# [EXERCISE]
Filter the listing below down to the lines holding the word "calls", and copy those lines.

------------------------

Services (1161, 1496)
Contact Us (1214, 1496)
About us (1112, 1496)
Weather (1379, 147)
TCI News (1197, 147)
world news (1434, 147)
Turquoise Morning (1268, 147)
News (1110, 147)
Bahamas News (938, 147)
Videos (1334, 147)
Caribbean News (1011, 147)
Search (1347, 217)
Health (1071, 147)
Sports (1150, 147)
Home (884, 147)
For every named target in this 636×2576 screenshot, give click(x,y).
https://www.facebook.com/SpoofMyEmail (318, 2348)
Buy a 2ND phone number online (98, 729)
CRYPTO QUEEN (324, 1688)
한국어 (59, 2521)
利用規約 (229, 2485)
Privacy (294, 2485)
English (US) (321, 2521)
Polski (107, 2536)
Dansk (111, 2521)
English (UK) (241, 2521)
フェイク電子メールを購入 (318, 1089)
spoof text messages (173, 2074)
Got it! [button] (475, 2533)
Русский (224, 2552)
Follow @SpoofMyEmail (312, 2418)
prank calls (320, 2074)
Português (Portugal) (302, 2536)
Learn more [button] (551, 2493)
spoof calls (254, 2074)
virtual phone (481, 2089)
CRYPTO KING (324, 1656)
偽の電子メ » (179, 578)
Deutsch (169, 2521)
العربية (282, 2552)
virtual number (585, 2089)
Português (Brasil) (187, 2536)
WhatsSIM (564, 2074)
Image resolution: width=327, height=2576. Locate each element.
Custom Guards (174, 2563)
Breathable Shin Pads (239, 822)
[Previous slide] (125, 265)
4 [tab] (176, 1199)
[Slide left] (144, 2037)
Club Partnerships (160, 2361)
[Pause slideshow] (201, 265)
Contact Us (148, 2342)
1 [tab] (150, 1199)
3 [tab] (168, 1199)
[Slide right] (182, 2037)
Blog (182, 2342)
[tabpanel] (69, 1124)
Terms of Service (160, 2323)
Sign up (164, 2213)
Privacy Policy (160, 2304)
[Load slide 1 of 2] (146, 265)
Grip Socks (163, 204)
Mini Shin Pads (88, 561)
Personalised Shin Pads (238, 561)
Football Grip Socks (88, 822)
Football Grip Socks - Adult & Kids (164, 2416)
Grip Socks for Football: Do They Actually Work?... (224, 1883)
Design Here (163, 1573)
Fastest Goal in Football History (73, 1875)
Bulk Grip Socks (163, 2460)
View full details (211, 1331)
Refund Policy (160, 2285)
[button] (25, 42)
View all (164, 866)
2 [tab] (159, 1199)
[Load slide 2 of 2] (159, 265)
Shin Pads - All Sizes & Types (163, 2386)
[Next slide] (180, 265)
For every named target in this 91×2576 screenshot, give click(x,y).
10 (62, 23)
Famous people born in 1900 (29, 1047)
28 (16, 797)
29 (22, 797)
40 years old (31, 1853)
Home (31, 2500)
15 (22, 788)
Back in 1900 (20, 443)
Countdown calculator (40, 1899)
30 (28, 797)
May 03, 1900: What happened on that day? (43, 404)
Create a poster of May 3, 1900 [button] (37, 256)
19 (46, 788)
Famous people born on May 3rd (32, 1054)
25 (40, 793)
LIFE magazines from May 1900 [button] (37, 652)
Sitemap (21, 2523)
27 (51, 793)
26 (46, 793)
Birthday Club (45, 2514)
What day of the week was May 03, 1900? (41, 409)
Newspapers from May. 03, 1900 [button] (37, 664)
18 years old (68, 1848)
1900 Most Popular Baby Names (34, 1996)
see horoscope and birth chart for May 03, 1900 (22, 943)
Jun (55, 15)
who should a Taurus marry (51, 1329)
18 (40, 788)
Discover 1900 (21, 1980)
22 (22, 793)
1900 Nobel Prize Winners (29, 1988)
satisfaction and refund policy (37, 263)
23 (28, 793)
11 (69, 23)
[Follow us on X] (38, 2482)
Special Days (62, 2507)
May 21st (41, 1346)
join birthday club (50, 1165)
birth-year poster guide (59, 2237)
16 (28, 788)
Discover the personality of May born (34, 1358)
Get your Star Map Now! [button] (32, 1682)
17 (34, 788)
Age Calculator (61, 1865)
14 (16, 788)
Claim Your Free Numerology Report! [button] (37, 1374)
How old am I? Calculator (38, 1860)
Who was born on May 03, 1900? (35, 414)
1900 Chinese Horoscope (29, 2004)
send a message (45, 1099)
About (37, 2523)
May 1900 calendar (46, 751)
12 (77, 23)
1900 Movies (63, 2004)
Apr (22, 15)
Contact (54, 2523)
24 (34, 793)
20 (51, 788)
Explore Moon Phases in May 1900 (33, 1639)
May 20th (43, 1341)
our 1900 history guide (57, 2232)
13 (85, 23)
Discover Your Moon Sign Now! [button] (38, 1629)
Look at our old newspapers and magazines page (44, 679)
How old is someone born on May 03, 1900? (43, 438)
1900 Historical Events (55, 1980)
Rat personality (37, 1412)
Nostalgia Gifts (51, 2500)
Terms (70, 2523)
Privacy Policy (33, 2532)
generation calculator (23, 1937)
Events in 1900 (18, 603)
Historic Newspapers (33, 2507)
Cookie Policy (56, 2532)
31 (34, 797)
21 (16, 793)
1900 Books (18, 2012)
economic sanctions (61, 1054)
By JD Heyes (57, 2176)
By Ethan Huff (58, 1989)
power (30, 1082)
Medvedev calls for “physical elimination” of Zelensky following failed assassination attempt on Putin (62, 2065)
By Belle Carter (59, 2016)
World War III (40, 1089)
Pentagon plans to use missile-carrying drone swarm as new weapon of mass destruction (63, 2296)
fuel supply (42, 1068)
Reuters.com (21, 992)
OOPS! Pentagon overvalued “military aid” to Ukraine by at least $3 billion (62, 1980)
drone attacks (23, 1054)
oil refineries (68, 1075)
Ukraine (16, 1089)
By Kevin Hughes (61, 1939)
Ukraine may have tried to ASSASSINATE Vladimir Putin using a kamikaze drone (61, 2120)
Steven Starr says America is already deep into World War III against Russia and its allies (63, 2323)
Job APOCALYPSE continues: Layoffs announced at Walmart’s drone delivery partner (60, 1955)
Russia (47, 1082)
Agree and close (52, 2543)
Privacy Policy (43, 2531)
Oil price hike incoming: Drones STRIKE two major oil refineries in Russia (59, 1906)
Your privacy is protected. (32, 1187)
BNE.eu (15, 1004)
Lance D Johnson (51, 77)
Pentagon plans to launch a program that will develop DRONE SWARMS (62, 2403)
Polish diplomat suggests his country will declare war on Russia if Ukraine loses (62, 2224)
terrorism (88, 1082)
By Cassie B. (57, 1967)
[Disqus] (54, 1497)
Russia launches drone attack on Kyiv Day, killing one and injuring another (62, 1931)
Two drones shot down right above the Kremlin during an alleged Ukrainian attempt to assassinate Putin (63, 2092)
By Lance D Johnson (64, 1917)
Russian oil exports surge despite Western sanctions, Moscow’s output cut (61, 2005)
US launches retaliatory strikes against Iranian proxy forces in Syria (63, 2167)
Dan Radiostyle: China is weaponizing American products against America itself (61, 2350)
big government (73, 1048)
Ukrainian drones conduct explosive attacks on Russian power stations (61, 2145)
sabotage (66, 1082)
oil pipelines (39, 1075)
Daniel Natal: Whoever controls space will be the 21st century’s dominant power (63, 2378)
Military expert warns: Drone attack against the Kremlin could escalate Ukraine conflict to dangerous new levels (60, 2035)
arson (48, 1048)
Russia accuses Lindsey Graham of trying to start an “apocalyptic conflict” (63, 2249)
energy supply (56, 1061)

------------------------

# [ANSWER TO THIS TASK]
prank calls (320, 2074)
spoof calls (254, 2074)
Medvedev calls for “physical elimination” of Zelensky following failed assassination attempt on Putin (62, 2065)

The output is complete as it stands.